S.F.PEARCE was a ex schooner converted to a sand hopper, and loaded by bucket dredger.

EMILY. hopper, loaded by bucket dredger.

MARY P COOPER. hopper loaded by bucket dredge.

ELIZABETH COOPER. hopper loaded by bucket dredger.

WILLIAM COOPER. bucket dredger. Cannot remember which one.

Can't remember the others.

All the best.

Barney.


----------



## Weyport

*Coopers of Widness*

Very many thanks for that Barney

Can you remember which areas in the Mersey / Liverpool Bay Coopers dredged and which berths / ports their vessels discharged at?

Do you know if any of their berths had a facility to take wet / pump ashore cargoes?

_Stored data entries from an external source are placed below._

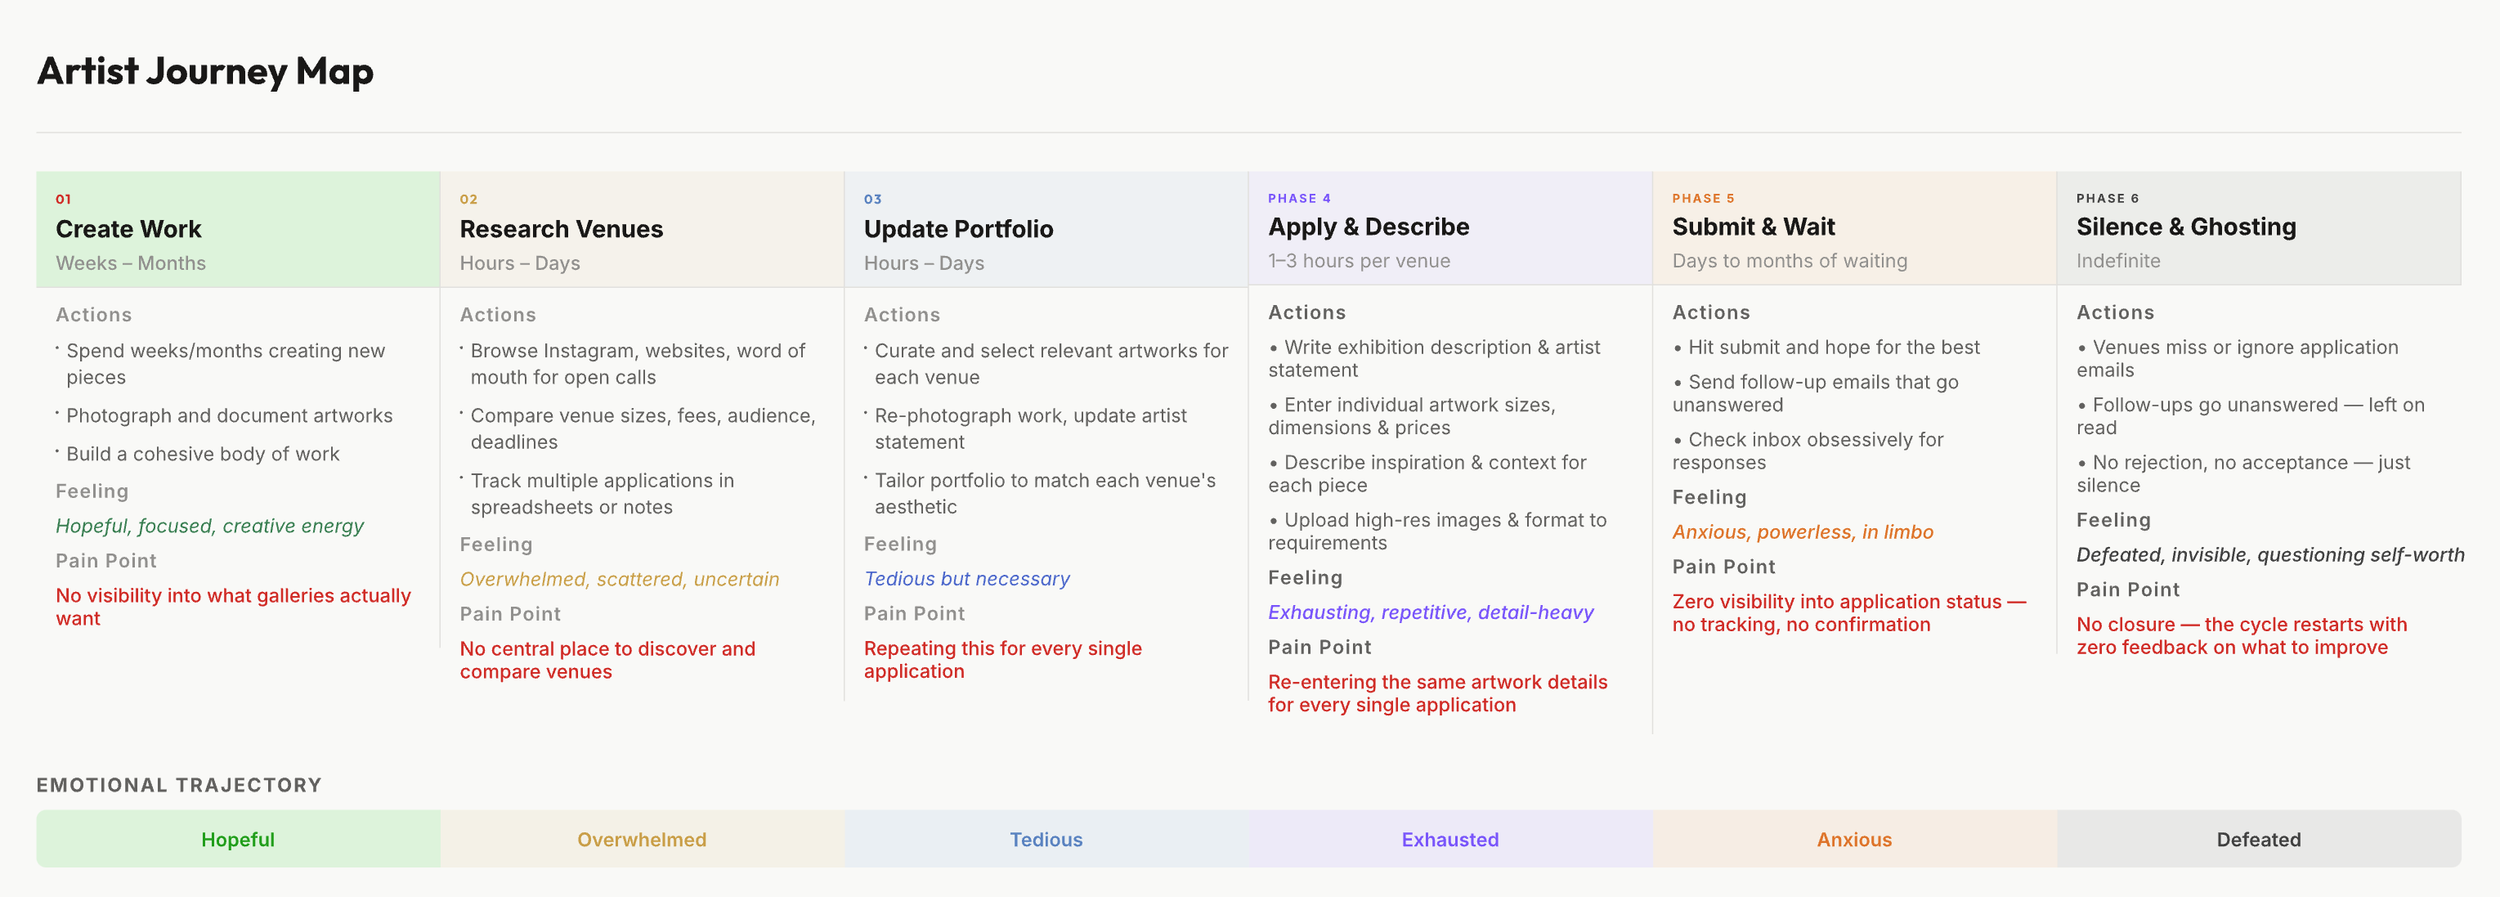Select the Research Venues phase header
Viewport: 2500px width, 897px height.
click(x=561, y=229)
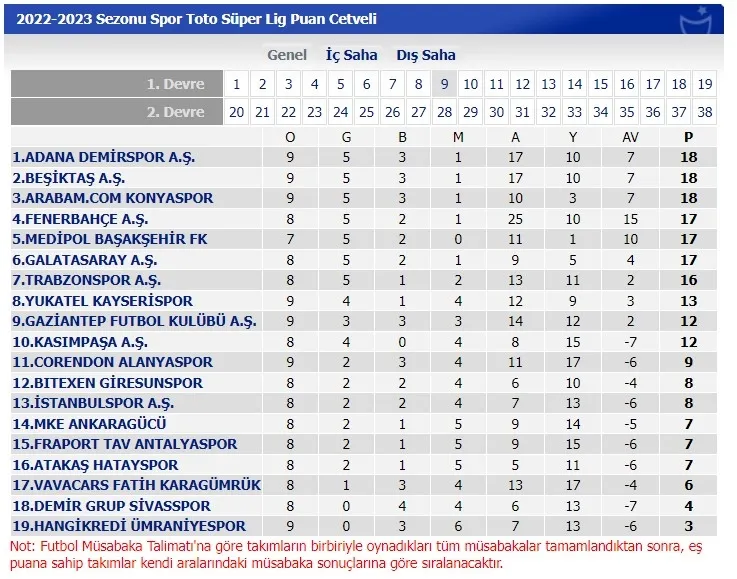Click the Hangikredi Ümraniyespor team link
737x579 pixels.
(x=129, y=526)
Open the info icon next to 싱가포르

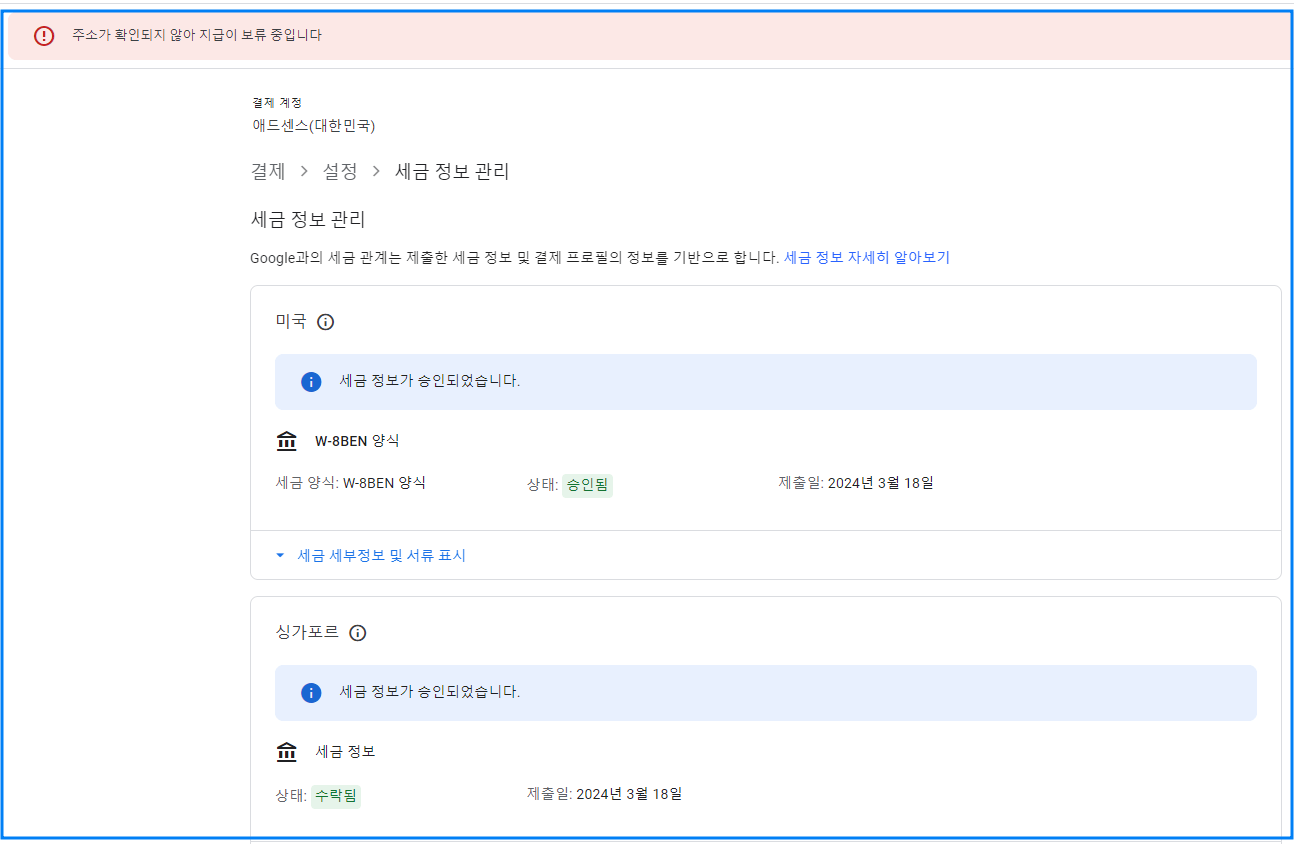[x=358, y=632]
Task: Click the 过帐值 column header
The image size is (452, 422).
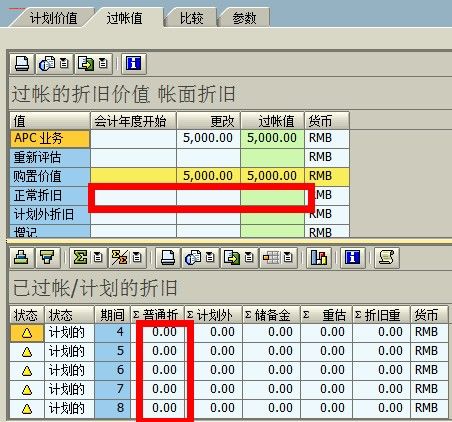Action: point(272,121)
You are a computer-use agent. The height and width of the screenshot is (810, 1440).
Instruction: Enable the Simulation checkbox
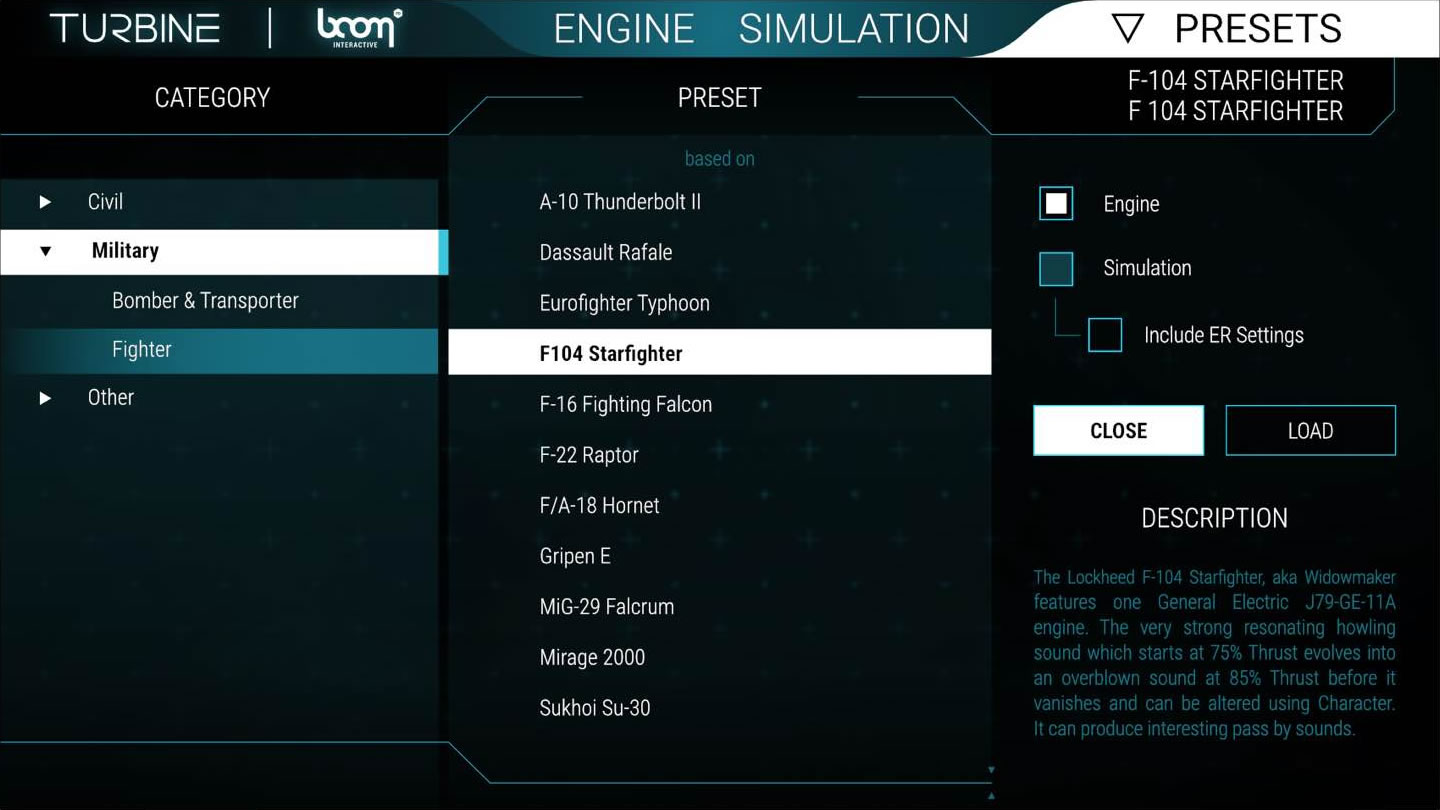1056,268
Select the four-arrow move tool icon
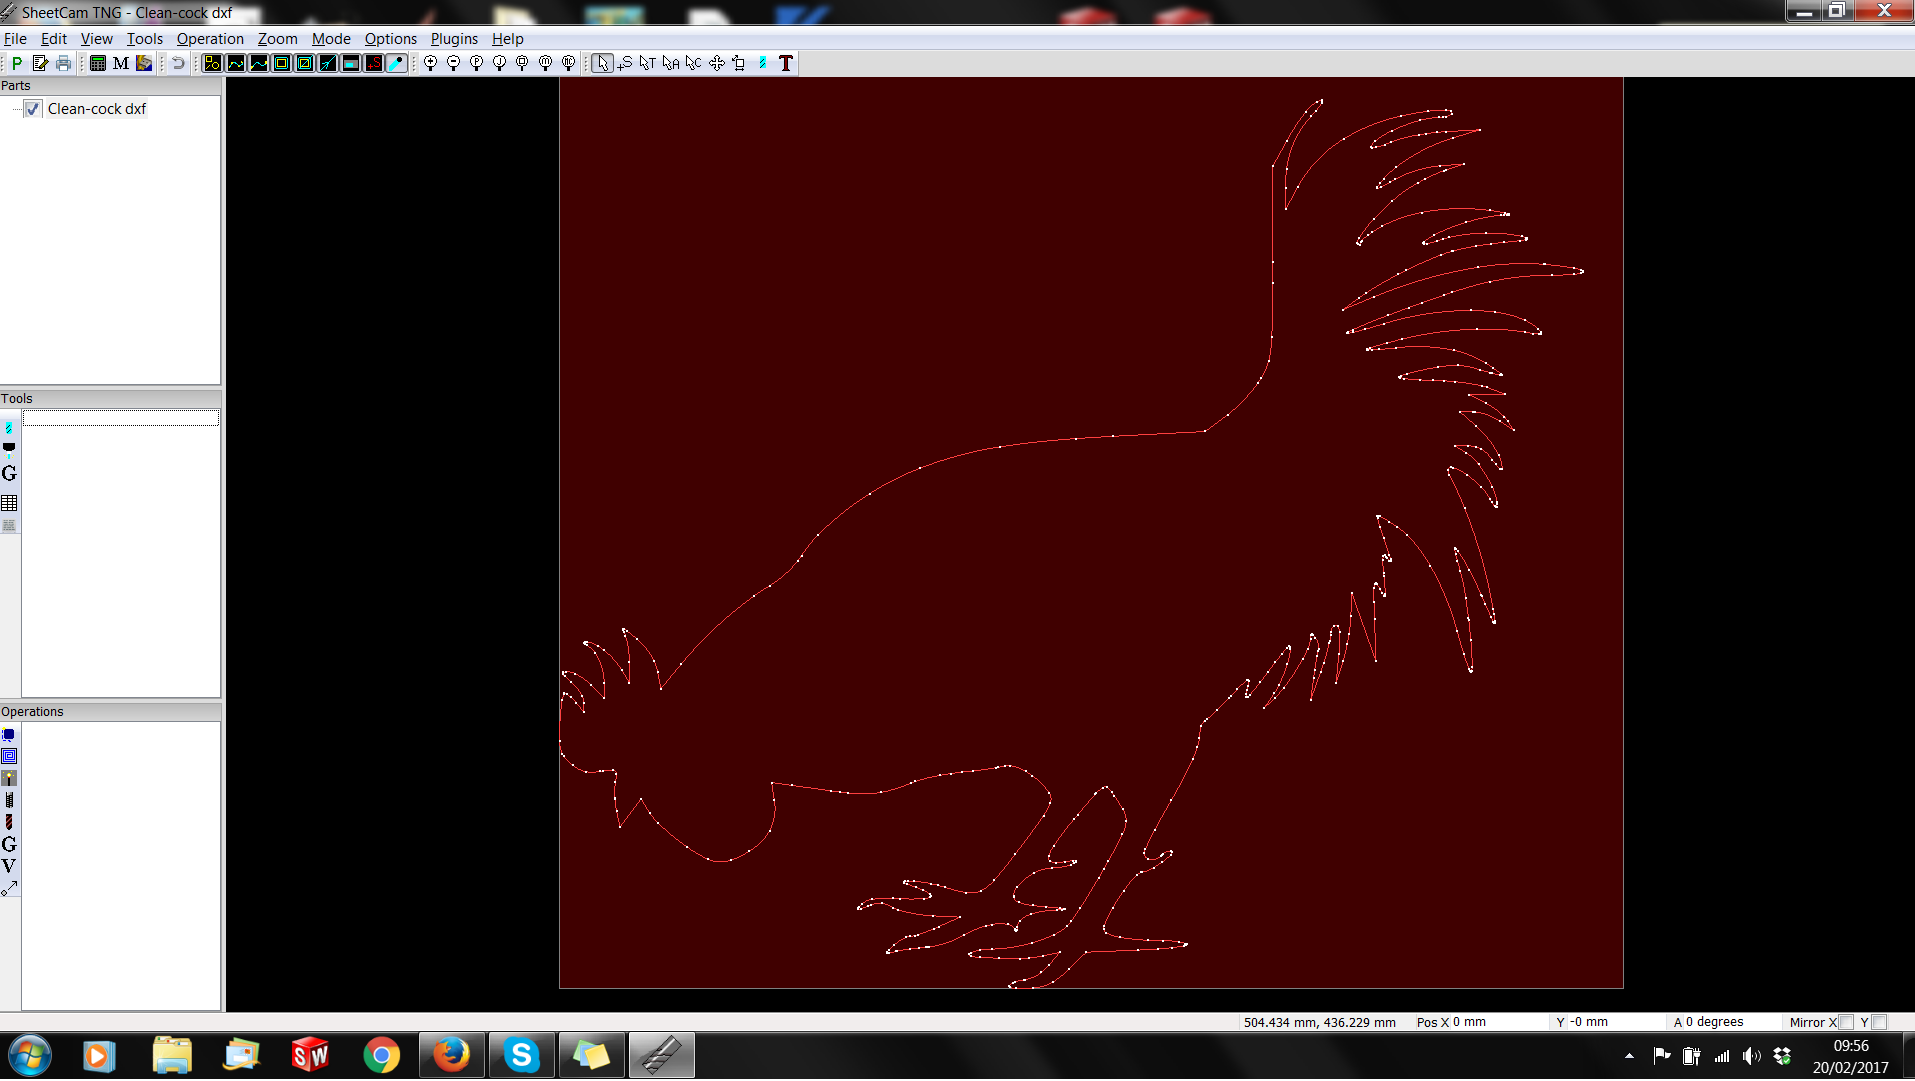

I assume the William Cooper, being a bucket dredger, only worked in the shelter of the Mersey and could not be exposed to the open sea. Correct?

Regards

Paul


----------



## bob2bob

Coopers I am pretty sure had a berth in Warrington entrance on the MSC, I think, in the 50s or 60s, one of their ships sank after a collision on that stretch of canal, I can`t be sure if it was not the Mary, the canal was closed till it was raised, they also had a berth in West Bank dock Widnes, I worked with one of their ex skippers (1968-69) called Len Johnson real character.


----------



## KEITH SEVILLE

bOb2bob

Coopers did have a berth at Warrington and they also had berths at Canning Dock, Liverpool where you could see the sand silos from the Mersey. The silos were situated on the north of Caning Dock.
The Mary P.Cooper was involved in a collision with the Foamville.
There was an exclusive in the Sea Breezes Magazine some years ago.

Regards
Keith


----------



## bob2bob

Try googling "Tales from the old inland waterways" there is a good chapter by an old skipper of mine Tommy Kelly, covering his time on the canal from upper Mersey bouy boat, Coopers( including the Elizabeth Cooper hitting the Mancunian), and TUg Work.


----------



## Chris B

Hi Paul,
The S E Cooper was the old coaster Broomfield Built 1938. IDNo:5530375.
BU Silloth 15 09 65.I remember as a child doing a trip on her from Manchester Pomona docks to load sand from a bucket dredger off New Brighton and back.Laying in the corner of the dock was the Mary P Cooper, I can see her now looking very muddy awaiting the gas axe.Another interesting sand hopper was the Alpha circa 1890,s same fleet, I did a trip on that too and learnt to steer( steam steering engine) stood on a wooden box.

Regard's
Chris B.


----------



## danube4

Hi Paul, Mary P Cooper after collision with Foamville. Courtesy of

www.shipspotting.com/modules/myalbum/photo-68245-MARY+P+COOPER

Barney


----------



## Christoph

Hi Paul,
Coopers boats had the nasty habit of sinking; and sinking fast. My grandfather was lost on one of Coopers boats and my mothers brother was lost on an other. An old work mate was on the Mary P Cooper when she sank in the Manchester Ship Cannal after hitting a coaster. A neighbour of mine lost her brother on a fourth boat lost on the Mersey.
Would you know where I should start looking for details of coopers losses along with crew member details?

Christoph


----------



## Weyport

bob2bob said:


> Try googling "Tales from the old inland waterways" there is a good chapter by an old skipper of mine Tommy Kelly, covering his time on the canal from upper Mersey bouy boat, Coopers( including the Elizabeth Cooper hitting the Mancunian), and TUg Work.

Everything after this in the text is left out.